One political figure who is anything but toast right now is LITD's fave prez candidate Ted Cruz. At The Hill, political analyst and communications strategist Naomi Konst has an uplifting perspective on the current juncture:

Every show has an end. Just like "The Apprentice" — gripping the first few few seasons, tired and contrived in the last — Donald Trump's campaign is aging toward death, one reckless outburst at at time. Although the casual political junkie wouldn't know by the looks of most polls, the media fetish with The Donald and his cultish following.
With primaries a bit less than 50 days out, at this point, previously skeptical pundits have assumed not only that Trump is the front-runner in the GOP primary, but that there is no real contest. But while cable news is capitalizing off of kabuki theater, Texas Sen. Ted Cruz has been backstage outplaying the entire GOP field.In the modern ratings-based media world we live in, where candidates get attention off fundraising numbers and sensationalism, we often miss the politics brewing below the surface. Even seasoned politicos get distracted by earned media and national polls; but just as former House Speaker Tip O'Neill (D-Mass.) declared decades ago, the tried and tested formula of winning a presidential primary remains the same: It's all local.
Which is why, at this point in the campaign, we should prioritize "likely GOP voter" polls in early primary states over national and "total registered GOP voters" polls — like the Monmouth University poll out last week taken of Iowa GOP voters who have voted in previous caucuses, which shows Cruz winning at 24 percent (Trump is at 19 percent). Or, Sunday's Des Moines Register poll of likely Republican caucus-goers, which has Cruz at 31 percent and Trump 10 percentage points behind.
Recent general GOP polls (like this one and this one), where Trump is winning, factor in new Republican voters — a key portion of his support, but also those less likely to engage in the arduous Iowa caucus voting. And if those voters don't turn out, suddenly Trump drops below Cruz (in Iowa and South Carolina) and New Jersey Gov. Chris Christie (in New Hampshire) in early primary states, making him dead on arrival to that "brokered convention" the media are fantasizing about.
All the focused polls in early primary states this week show Cruz's momentum growing, a reflection of his formulaic long-term strategy centered on fundraising, investment in ground game across the country, key endorsements and messaging to a coalition of conservative voters.
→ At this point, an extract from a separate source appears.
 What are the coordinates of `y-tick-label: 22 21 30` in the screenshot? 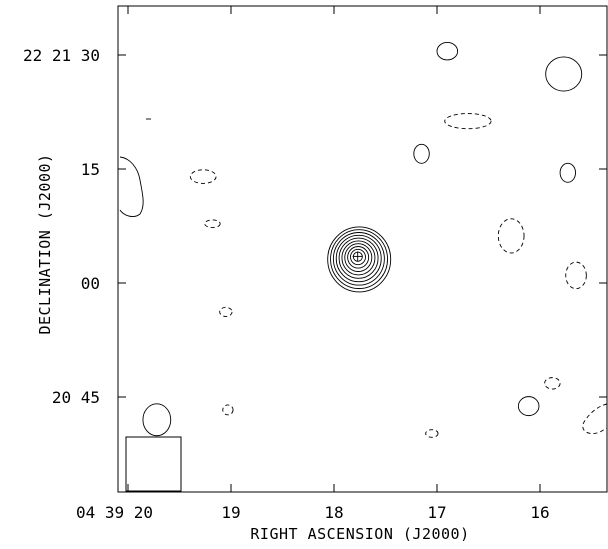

As we approach the final stretch before primaries begin, third-quarter fundraising reports indicate the health of a presidential campaign. Cruz not only out-raised all other candidates ($12.2 million), but he has assiduously maintained the most cash on hand ($13.8 million). While other big raisers (former Florida Gov. Jeb Bush, Florida Sen. Marco Rubio, former Hewlett-Packard CEO Carly Fiorina) have spent resources on pricey ads, Cruz focused on field — perhaps saving media buys for the final days and tight race states. Cruz's investment in ground operations has paid off, as he notably has the strongest infrastructure in Iowa and South Carolina, and is far ahead of the pack in Super Tuesday primary states.
Cruz's organizing success is related to the number of conservative influencers he has wooed — from prominent conservatives like Rep. Steve King (R-Iowa) and influential evangelical pastors. In presidential primaries, endorsements still matter, as community leaders are surrogate advocates for the campaign — speaking to congregations and at events, making personal phone calls and rallying other leaders.
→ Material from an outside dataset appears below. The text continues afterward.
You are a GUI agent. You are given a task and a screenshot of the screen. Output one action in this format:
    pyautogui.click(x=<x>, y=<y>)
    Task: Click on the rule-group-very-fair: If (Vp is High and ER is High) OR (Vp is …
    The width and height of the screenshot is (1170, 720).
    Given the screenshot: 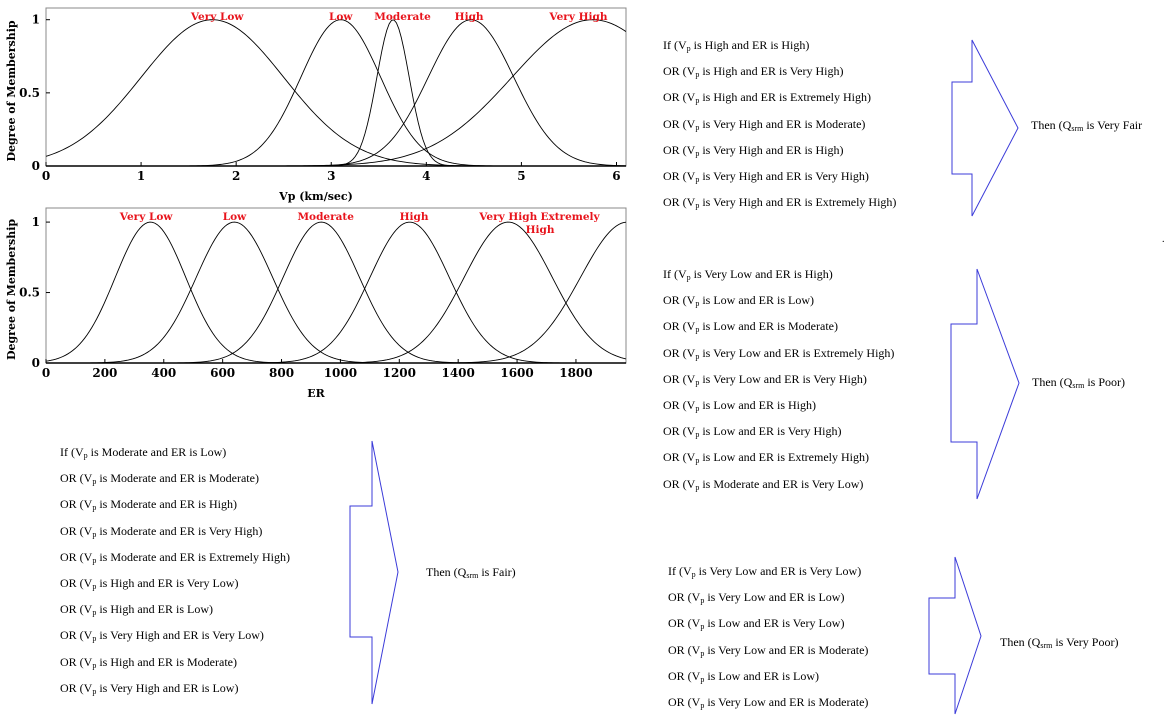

You may wonder why Cruz surged this week? A predictable phenomenon in GOP primaries is occurring: As the flavors of the month rise and fall, the candidates focused on the long game benefit. 
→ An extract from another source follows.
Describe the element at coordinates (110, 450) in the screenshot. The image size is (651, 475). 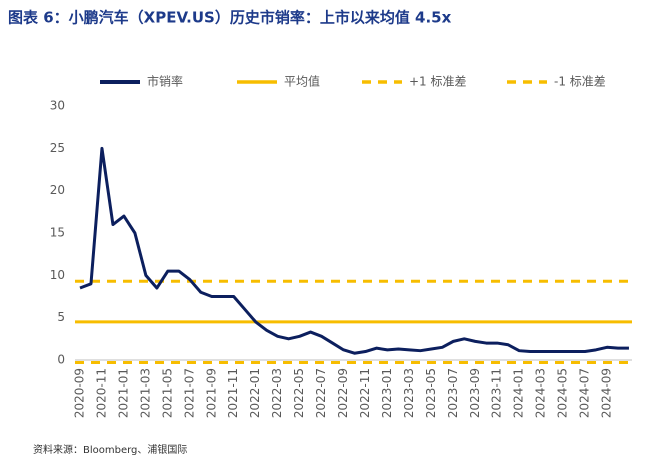
I see `source: 资料来源：Bloomberg、浦银国际` at that location.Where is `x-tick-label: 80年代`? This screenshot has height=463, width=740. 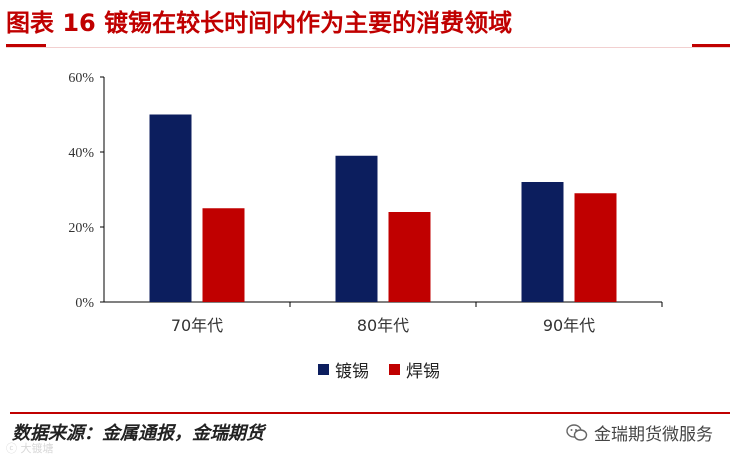
x-tick-label: 80年代 is located at coordinates (383, 326).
I'm going to wrap up this roundup on that positive note. Positive notes are not so easy to come by in this dark time, so let us all proceed into the afternoon with this in the forefront of our mental file drawers.




 
 


1 comment:

  1. Agreed. Frustrating how even with such recent terrorist events in the country such as 9/11, the Boston bombing, and San Bernadino, the PC bureaucracy along with Obama's willful petulant foot dragging shows this will not stop until we get serious about it.